Aportes privados aconteceram em duas fases distintas
Conforme informações divulgadas pelo portal Metrópoles, os investimentos privados no banco foram estruturados em duas etapas, denominadas ACP 1 e ACP 2, realizadas entre 2024 e 2025.
Durante a primeira fase, investidores que já detinham participações no BRB compraram novas cotas, posteriormente transferindo esses ativos para fundos conectados aos investigados. Entre essas estruturas destacam-se o fundo Verbier, ligado a Maurício Quadrado, e o Borneo, relacionado aos filhos de João Carlos Mansur.
Na segunda etapa, esses fundos expandiram sua presença no capital social utilizando estruturas vinculadas ao denominado “ecossistema” do Banco Master. Essa configuração viabilizou a continuidade das aquisições através de diferentes veículos financeiros.

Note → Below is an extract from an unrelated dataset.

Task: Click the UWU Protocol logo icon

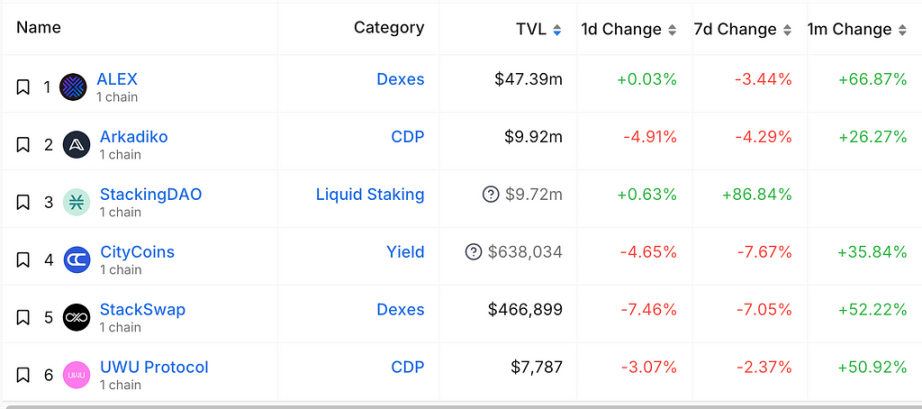Action: pos(77,375)
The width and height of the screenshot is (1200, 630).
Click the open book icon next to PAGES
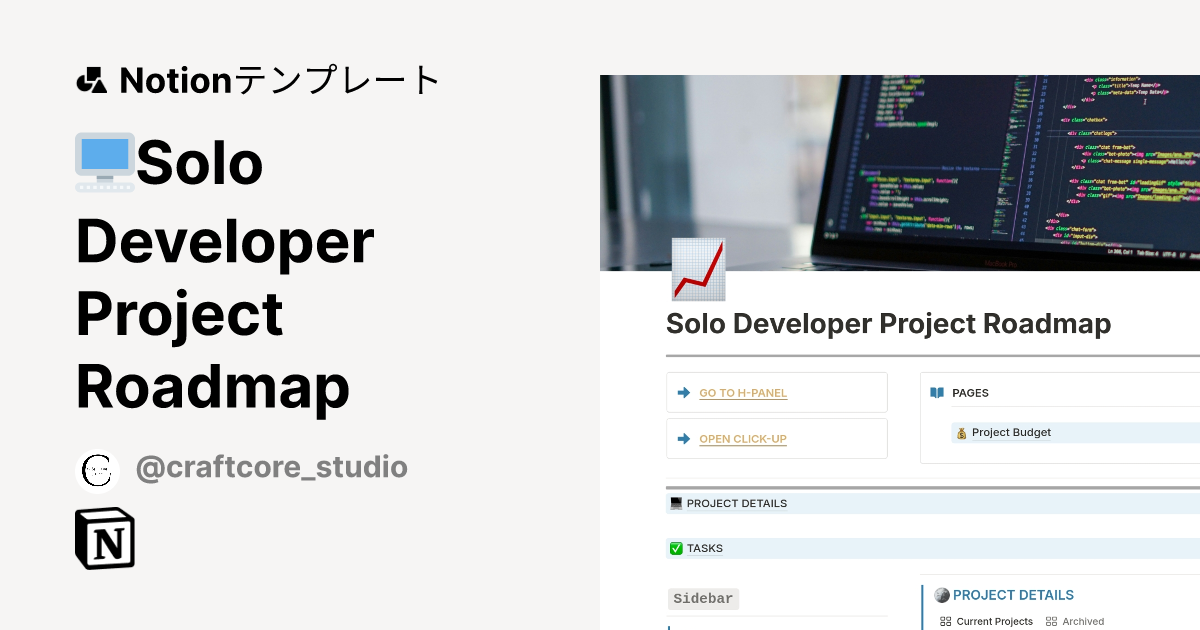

Banco questiona compatibilidade entre renda e investimento
Os documentos da investigação Kroll revelam que Leite oficializou o empréstimo em abril de 2025, com taxa correspondente a 140% do Certificado de Depósito Interbancário. Os recursos financiaram a aquisição de participação em um fundo que havia comprado ativos do Verbier. Em dezembro do mesmo ano, o procurador possuía aproximadamente 2,2% das ações do BRB.
O BRB argumenta, em ação que tramita no Tribunal de Justiça do Distrito Federal e dos Territórios (TJDFT), que Leite não possuía capacidade financeira condizente com a operação. A instituição afirma que o procurador informou ao Banco Central renda mensal de R$ 35 mil e patrimônio de cerca de R$ 6 milhões.
Tribunal determina bloqueio de ações dos investigados
Em fevereiro, o TJDFT ordenou o bloqueio das ações relacionadas aos investigados. A medida abrangeu os papéis atribuídos a Leite, totalizando mais de 10 milhões entre ordinários e preferenciais. Na data da decisão, o conjunto valia aproximadamente R$ 50 milhões.
Defesa contesta informações sobre patrimônio
Em sua defesa no processo, o procurador contestou os dados apresentados pelo BRB. Ele declarou possuir rendimento mensal de R$ 579 mil e patrimônio de R$ 75 milhões. Também afirmou atuar como proprietário rural, conselheiro federal da Ordem dos Advogados do Brasil (OAB) e sócio-fundador de escritório de advocacia.
Leite ainda citou sua trajetória em cargos públicos no Maranhão, incluindo posições na Prefeitura de São Luís, no Tribunal de Justiça estadual e no Tribunal Regional Eleitoral. Ele justificou o investimento pela expectativa de retorno superior a 2%.